▶ [THE TASK] Set the records down again in full, exactly as they are, apart from the images.

————

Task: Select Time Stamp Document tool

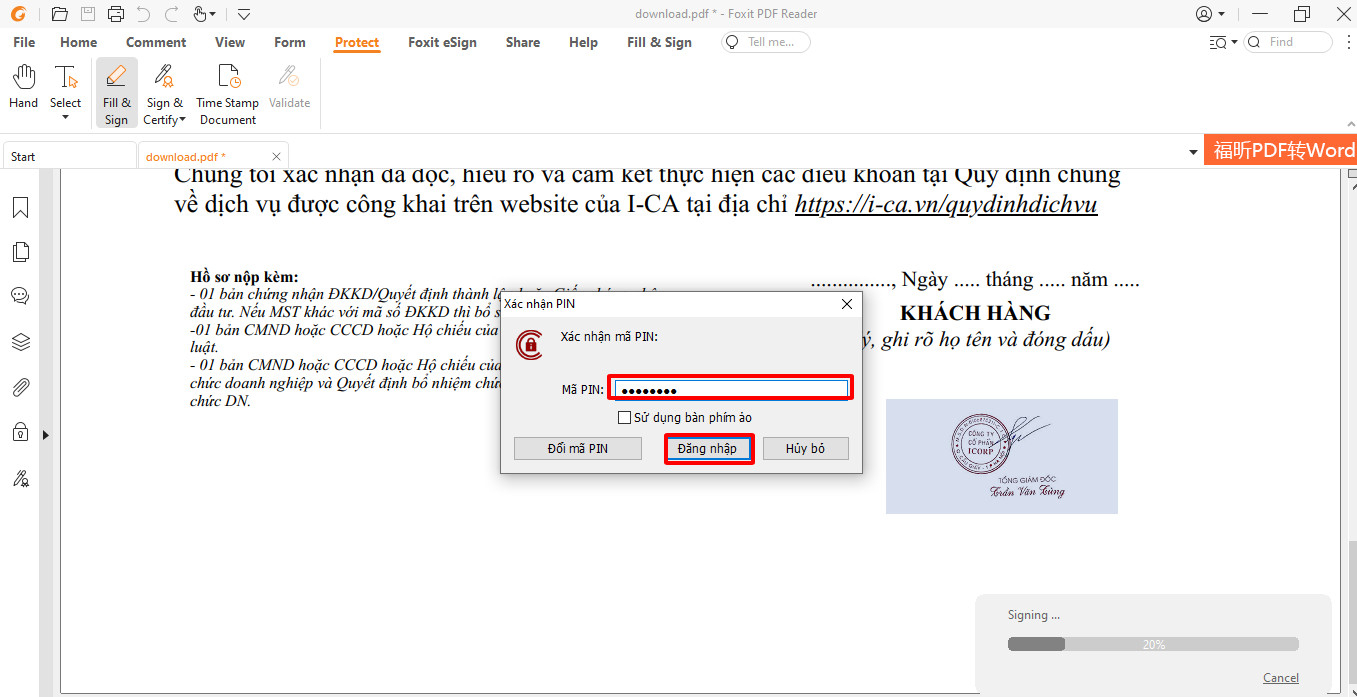Action: click(x=227, y=92)
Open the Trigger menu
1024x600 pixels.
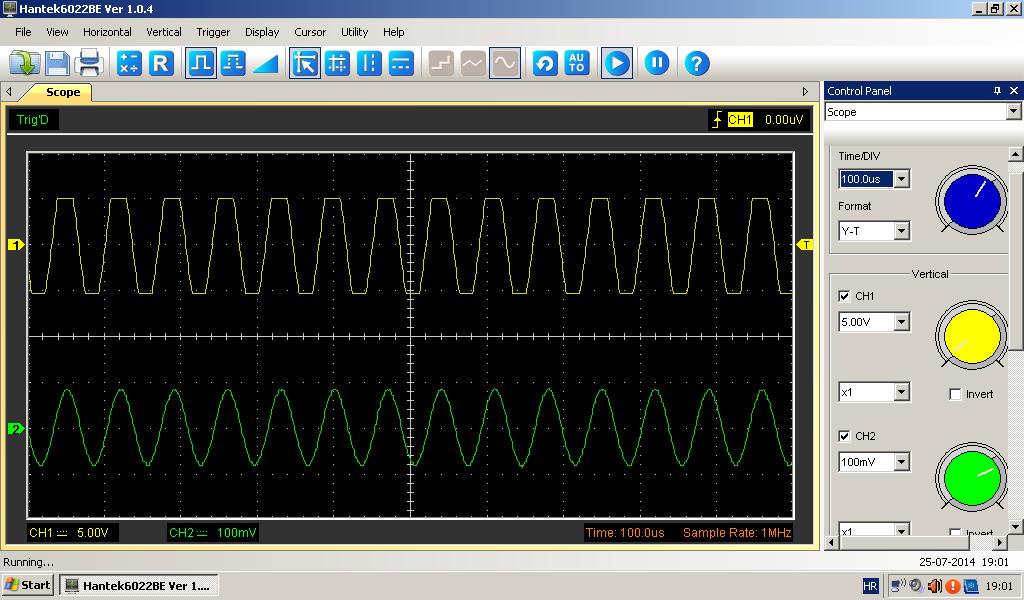213,32
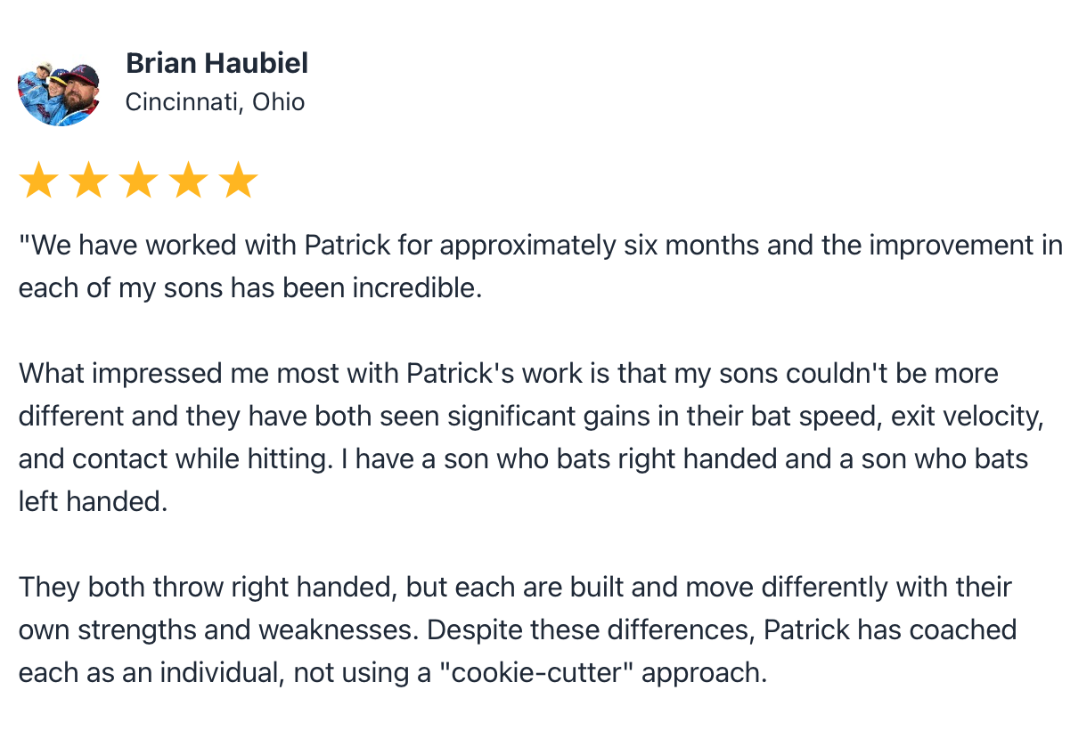Click paragraph beginning "What impressed me most"
The width and height of the screenshot is (1069, 732).
(530, 437)
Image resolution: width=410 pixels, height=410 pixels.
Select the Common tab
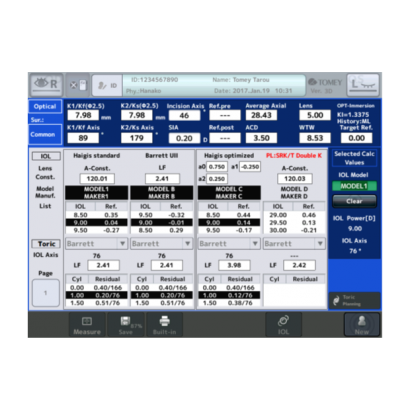click(45, 134)
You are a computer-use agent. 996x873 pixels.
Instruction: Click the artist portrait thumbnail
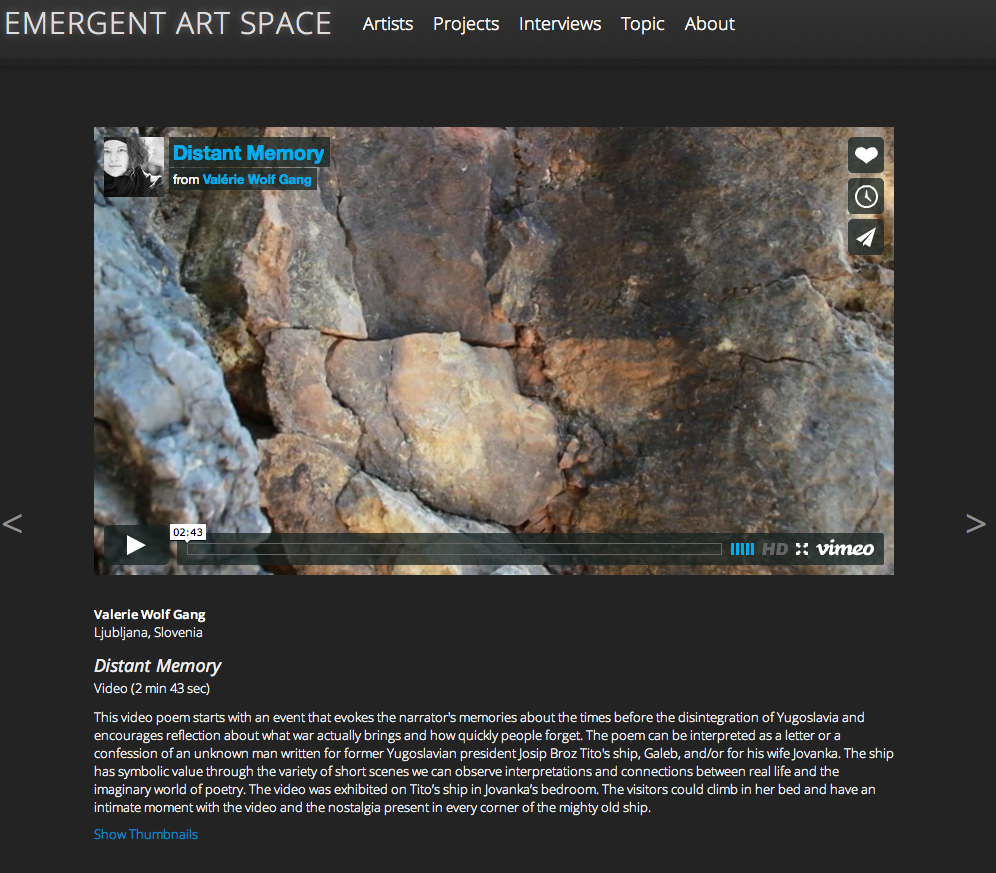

————

▶ [REPLY]
Task: Select Time Stamp Document tool

Action: click(x=227, y=92)
Open the Trigger menu
1024x600 pixels.
213,32
Click paragraph beginning "What impressed me most"
The width and height of the screenshot is (1069, 732).
(530, 437)
Image resolution: width=410 pixels, height=410 pixels.
Select the Common tab
click(45, 134)
You are a computer-use agent. 996x873 pixels.
Instruction: Click the artist portrait thumbnail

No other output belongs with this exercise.